音は雨に紛れて聞こえない。御者は騎士なら時間はかかるだろうが殺せると確信できる程度の実力者。
内部に潜むのは、探れるだけで一人分。残りは気配を消しているのだろう。しかしいつまでもその気配を隠しきれるわけではない。

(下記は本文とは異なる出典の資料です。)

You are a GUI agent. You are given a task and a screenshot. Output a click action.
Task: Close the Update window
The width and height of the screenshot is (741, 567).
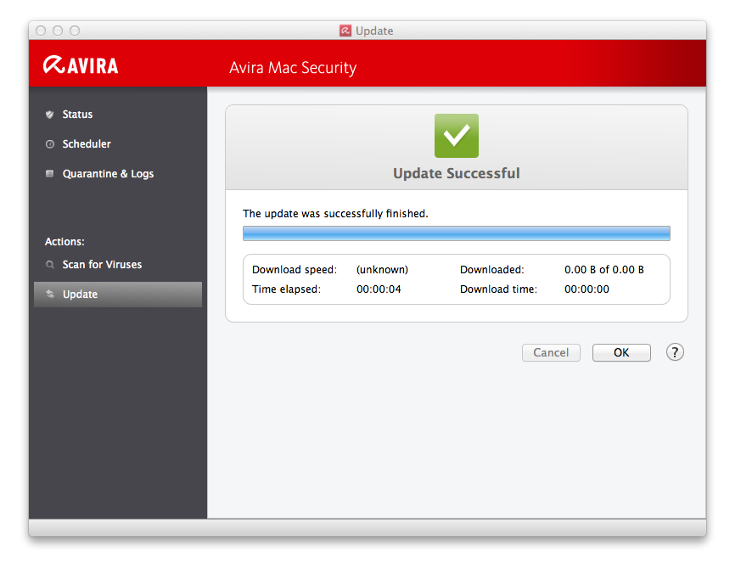tap(41, 31)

「相手が二手にわけたことだしこっちは四方から襲撃をかけようか。向こうに四人居るんだし、こっちもそんなものでしょ。周囲に敵もいなさそうだしねぇ。あ、三人は最初に自爆していいよー。その方が計りやすいし」
あっさりと口にされた死に部下の騎士たちは苦笑いを浮かべる。
並みの者ならば抵抗するだろう。腕に自信を持つ騎士たちならば尚更だ。
しかし、それが出来ない。彼女が持つ実力は言ってしまえば騎士らを凌駕する。
「んじゃ三人適当に選びますわ。お前とお前とお前な」
あっさりと決められたことに騎士らはやはり苦笑いを隠せない。どちらにせよこの仕事が終わるまで生き残れるはずもないのだから、最も苦痛の少ない死に方が与えられることに感謝すべきだろうと考えているのだろう。
「それじゃ半日後に突撃ってことで」
「ういーす」
止まることのない獣車を追うだけでも疲労は溜まっていく。ぬかるみの地面を走る以上、その疲労は常とはまた違う。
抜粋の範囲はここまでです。